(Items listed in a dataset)
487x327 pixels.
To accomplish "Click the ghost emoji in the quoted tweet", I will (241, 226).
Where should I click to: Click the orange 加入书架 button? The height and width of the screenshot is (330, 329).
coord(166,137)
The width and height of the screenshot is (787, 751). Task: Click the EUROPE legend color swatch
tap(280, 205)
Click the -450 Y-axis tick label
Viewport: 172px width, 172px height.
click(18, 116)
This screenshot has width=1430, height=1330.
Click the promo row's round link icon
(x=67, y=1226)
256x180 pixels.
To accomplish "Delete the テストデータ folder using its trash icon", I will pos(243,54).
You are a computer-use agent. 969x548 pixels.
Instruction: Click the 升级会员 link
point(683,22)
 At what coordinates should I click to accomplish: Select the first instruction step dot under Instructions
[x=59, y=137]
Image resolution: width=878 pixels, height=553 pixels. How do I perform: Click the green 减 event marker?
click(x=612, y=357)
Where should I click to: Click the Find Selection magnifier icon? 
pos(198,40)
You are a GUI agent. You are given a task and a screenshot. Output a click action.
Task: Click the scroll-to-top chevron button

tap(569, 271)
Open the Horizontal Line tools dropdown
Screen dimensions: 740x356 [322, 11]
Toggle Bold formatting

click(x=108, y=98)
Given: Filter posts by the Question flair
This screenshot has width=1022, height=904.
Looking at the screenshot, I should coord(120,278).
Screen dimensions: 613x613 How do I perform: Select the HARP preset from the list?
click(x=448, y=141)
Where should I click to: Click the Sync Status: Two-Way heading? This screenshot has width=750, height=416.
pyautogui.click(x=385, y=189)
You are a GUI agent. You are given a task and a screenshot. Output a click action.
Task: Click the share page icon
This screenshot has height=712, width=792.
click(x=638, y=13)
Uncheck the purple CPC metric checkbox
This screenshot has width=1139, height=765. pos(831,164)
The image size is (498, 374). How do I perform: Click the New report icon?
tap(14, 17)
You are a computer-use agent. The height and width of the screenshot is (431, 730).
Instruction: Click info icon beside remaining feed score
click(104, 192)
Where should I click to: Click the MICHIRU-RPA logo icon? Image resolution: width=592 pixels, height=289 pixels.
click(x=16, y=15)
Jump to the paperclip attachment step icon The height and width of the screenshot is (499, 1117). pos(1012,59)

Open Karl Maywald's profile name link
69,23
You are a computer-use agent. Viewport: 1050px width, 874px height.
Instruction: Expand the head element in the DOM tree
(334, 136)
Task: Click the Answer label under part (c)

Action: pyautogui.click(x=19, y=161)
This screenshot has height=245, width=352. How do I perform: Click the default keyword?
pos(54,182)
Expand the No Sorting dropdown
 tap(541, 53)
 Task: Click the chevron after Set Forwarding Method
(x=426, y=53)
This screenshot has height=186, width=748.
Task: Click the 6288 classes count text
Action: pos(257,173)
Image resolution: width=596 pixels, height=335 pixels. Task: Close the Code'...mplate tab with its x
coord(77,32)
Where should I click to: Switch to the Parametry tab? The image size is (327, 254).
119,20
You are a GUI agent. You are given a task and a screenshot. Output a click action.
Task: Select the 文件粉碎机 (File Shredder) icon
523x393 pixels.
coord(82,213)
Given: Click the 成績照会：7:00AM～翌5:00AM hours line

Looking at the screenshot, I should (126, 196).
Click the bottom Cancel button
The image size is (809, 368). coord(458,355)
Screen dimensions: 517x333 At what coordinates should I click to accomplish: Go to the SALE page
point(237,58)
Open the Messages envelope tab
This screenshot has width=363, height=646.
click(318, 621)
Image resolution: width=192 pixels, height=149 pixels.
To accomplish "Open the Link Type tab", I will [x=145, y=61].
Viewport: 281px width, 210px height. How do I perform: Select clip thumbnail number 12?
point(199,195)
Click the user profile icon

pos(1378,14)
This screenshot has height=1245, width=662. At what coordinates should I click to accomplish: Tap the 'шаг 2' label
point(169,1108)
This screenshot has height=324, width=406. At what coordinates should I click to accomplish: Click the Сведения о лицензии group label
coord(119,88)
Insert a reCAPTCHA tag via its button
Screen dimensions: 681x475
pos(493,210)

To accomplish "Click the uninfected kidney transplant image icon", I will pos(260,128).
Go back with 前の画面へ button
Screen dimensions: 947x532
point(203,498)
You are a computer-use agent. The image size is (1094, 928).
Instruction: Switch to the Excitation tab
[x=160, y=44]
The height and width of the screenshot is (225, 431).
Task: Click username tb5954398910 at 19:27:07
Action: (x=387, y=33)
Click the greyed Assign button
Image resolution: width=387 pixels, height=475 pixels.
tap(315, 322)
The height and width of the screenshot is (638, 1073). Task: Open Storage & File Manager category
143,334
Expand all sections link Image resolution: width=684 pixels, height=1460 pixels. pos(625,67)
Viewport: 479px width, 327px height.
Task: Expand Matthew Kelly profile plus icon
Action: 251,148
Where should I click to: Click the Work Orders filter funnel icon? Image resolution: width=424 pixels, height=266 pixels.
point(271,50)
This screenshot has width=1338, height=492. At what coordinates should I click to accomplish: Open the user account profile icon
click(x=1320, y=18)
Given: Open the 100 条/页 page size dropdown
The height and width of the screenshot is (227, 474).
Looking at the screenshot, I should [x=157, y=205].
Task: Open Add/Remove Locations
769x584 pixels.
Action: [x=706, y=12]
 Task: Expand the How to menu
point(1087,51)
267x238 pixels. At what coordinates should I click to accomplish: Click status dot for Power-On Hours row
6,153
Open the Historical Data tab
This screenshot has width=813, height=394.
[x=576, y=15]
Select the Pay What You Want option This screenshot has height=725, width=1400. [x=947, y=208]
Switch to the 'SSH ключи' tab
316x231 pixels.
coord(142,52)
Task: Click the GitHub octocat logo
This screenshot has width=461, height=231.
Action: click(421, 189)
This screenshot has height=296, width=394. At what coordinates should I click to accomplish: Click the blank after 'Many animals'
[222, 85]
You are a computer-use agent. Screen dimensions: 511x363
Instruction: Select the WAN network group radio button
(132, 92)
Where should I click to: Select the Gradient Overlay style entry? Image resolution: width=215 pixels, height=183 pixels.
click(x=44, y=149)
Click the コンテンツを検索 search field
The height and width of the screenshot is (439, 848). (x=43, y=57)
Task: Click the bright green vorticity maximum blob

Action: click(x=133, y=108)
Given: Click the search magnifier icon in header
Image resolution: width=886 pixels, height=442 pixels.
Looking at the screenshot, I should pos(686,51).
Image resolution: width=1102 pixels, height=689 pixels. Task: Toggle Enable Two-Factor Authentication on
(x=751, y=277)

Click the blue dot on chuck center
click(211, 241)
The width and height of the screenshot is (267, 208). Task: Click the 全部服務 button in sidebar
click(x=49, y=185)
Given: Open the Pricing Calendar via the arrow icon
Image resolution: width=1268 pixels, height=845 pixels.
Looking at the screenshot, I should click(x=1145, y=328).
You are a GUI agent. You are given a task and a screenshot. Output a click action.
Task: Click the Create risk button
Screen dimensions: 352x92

Problem details >> What is needed here is an exact copy of every record.

Completed exercise >>
487x327 pixels.
To accomplish "Click the ghost emoji in the quoted tweet", I will (241, 226).
Where should I click to: Click the orange 加入书架 button? The height and width of the screenshot is (330, 329).
coord(166,137)
The width and height of the screenshot is (787, 751). Task: Click the EUROPE legend color swatch
tap(280, 205)
Click the -450 Y-axis tick label
Viewport: 172px width, 172px height.
click(18, 116)
This screenshot has width=1430, height=1330.
Click the promo row's round link icon
(x=67, y=1226)
256x180 pixels.
To accomplish "Delete the テストデータ folder using its trash icon", I will pos(243,54).
You are a computer-use agent. 969x548 pixels.
Instruction: Click the 升级会员 link
point(683,22)
 At what coordinates should I click to accomplish: Select the first instruction step dot under Instructions
[x=59, y=137]
Image resolution: width=878 pixels, height=553 pixels. How do I perform: Click the green 减 event marker?
click(x=612, y=357)
Where should I click to: Click the Find Selection magnifier icon? 
pos(198,40)
You are a GUI agent. You are given a task and a screenshot. Output a click action.
Task: Click the scroll-to-top chevron button

tap(569, 271)
Open the Horizontal Line tools dropdown
Screen dimensions: 740x356 [322, 11]
Toggle Bold formatting

click(x=108, y=98)
Given: Filter posts by the Question flair
This screenshot has width=1022, height=904.
Looking at the screenshot, I should coord(120,278).
Screen dimensions: 613x613 How do I perform: Select the HARP preset from the list?
click(x=448, y=141)
Where should I click to: Click the Sync Status: Two-Way heading? This screenshot has width=750, height=416.
pyautogui.click(x=385, y=189)
You are a GUI agent. You are given a task and a screenshot. Output a click action.
Task: Click the share page icon
This screenshot has height=712, width=792.
click(x=638, y=13)
Uncheck the purple CPC metric checkbox
This screenshot has width=1139, height=765. pos(831,164)
The image size is (498, 374). How do I perform: Click the New report icon?
tap(14, 17)
You are a computer-use agent. The height and width of the screenshot is (431, 730).
Instruction: Click info icon beside remaining feed score
click(104, 192)
Where should I click to: Click the MICHIRU-RPA logo icon? Image resolution: width=592 pixels, height=289 pixels.
click(x=16, y=15)
Jump to the paperclip attachment step icon The height and width of the screenshot is (499, 1117). pos(1012,59)

Open Karl Maywald's profile name link
69,23
You are a computer-use agent. Viewport: 1050px width, 874px height.
Instruction: Expand the head element in the DOM tree
(334, 136)
Task: Click the Answer label under part (c)

Action: pyautogui.click(x=19, y=161)
This screenshot has height=245, width=352. How do I perform: Click the default keyword?
pos(54,182)
Expand the No Sorting dropdown
 tap(541, 53)
 Task: Click the chevron after Set Forwarding Method
(x=426, y=53)
This screenshot has height=186, width=748.
Task: Click the 6288 classes count text
Action: pos(257,173)
Image resolution: width=596 pixels, height=335 pixels. Task: Close the Code'...mplate tab with its x
coord(77,32)
Where should I click to: Switch to the Parametry tab? The image size is (327, 254).
119,20
You are a GUI agent. You are given a task and a screenshot. Output a click action.
Task: Select the 文件粉碎机 (File Shredder) icon
523x393 pixels.
coord(82,213)
Given: Click the 成績照会：7:00AM～翌5:00AM hours line

Looking at the screenshot, I should (126, 196).
Click the bottom Cancel button
The image size is (809, 368). coord(458,355)
Screen dimensions: 517x333 At what coordinates should I click to accomplish: Go to the SALE page
point(237,58)
Open the Messages envelope tab
This screenshot has width=363, height=646.
click(318, 621)
Image resolution: width=192 pixels, height=149 pixels.
To accomplish "Open the Link Type tab", I will [x=145, y=61].
Viewport: 281px width, 210px height. How do I perform: Select clip thumbnail number 12?
point(199,195)
Click the user profile icon

pos(1378,14)
This screenshot has height=1245, width=662. At what coordinates should I click to accomplish: Tap the 'шаг 2' label
point(169,1108)
This screenshot has height=324, width=406. At what coordinates should I click to accomplish: Click the Сведения о лицензии group label
coord(119,88)
Insert a reCAPTCHA tag via its button
Screen dimensions: 681x475
pos(493,210)

To accomplish "Click the uninfected kidney transplant image icon", I will pos(260,128).
Go back with 前の画面へ button
Screen dimensions: 947x532
point(203,498)
You are a computer-use agent. The image size is (1094, 928).
Instruction: Switch to the Excitation tab
[x=160, y=44]
The height and width of the screenshot is (225, 431).
Task: Click username tb5954398910 at 19:27:07
Action: (x=387, y=33)
Click the greyed Assign button
Image resolution: width=387 pixels, height=475 pixels.
tap(315, 322)
The height and width of the screenshot is (638, 1073). Task: Open Storage & File Manager category
143,334
Expand all sections link Image resolution: width=684 pixels, height=1460 pixels. pos(625,67)
Viewport: 479px width, 327px height.
Task: Expand Matthew Kelly profile plus icon
Action: 251,148
Where should I click to: Click the Work Orders filter funnel icon? Image resolution: width=424 pixels, height=266 pixels.
point(271,50)
This screenshot has width=1338, height=492. At what coordinates should I click to accomplish: Open the user account profile icon
click(x=1320, y=18)
Given: Open the 100 条/页 page size dropdown
The height and width of the screenshot is (227, 474).
Looking at the screenshot, I should [x=157, y=205].
Task: Open Add/Remove Locations
769x584 pixels.
Action: [x=706, y=12]
 Task: Expand the How to menu
point(1087,51)
267x238 pixels. At what coordinates should I click to accomplish: Click status dot for Power-On Hours row
6,153
Open the Historical Data tab
This screenshot has width=813, height=394.
[x=576, y=15]
Select the Pay What You Want option This screenshot has height=725, width=1400. [x=947, y=208]
Switch to the 'SSH ключи' tab
316x231 pixels.
coord(142,52)
Task: Click the GitHub octocat logo
This screenshot has width=461, height=231.
Action: click(421, 189)
This screenshot has height=296, width=394. At what coordinates should I click to accomplish: Click the blank after 'Many animals'
[222, 85]
You are a computer-use agent. Screen dimensions: 511x363
Instruction: Select the WAN network group radio button
(132, 92)
Where should I click to: Select the Gradient Overlay style entry? Image resolution: width=215 pixels, height=183 pixels.
click(x=44, y=149)
Click the コンテンツを検索 search field
The height and width of the screenshot is (439, 848). (x=43, y=57)
Task: Click the bright green vorticity maximum blob

Action: click(x=133, y=108)
Given: Click the search magnifier icon in header
Image resolution: width=886 pixels, height=442 pixels.
Looking at the screenshot, I should pos(686,51).
Image resolution: width=1102 pixels, height=689 pixels. Task: Toggle Enable Two-Factor Authentication on
(x=751, y=277)

Click the blue dot on chuck center
click(211, 241)
The width and height of the screenshot is (267, 208). Task: Click the 全部服務 button in sidebar
click(x=49, y=185)
Given: Open the Pricing Calendar via the arrow icon
Image resolution: width=1268 pixels, height=845 pixels.
Looking at the screenshot, I should click(x=1145, y=328).
You are a GUI agent. You are given a task and a screenshot. Output a click action.
Task: Click the Create risk button
Screen dimensions: 352x92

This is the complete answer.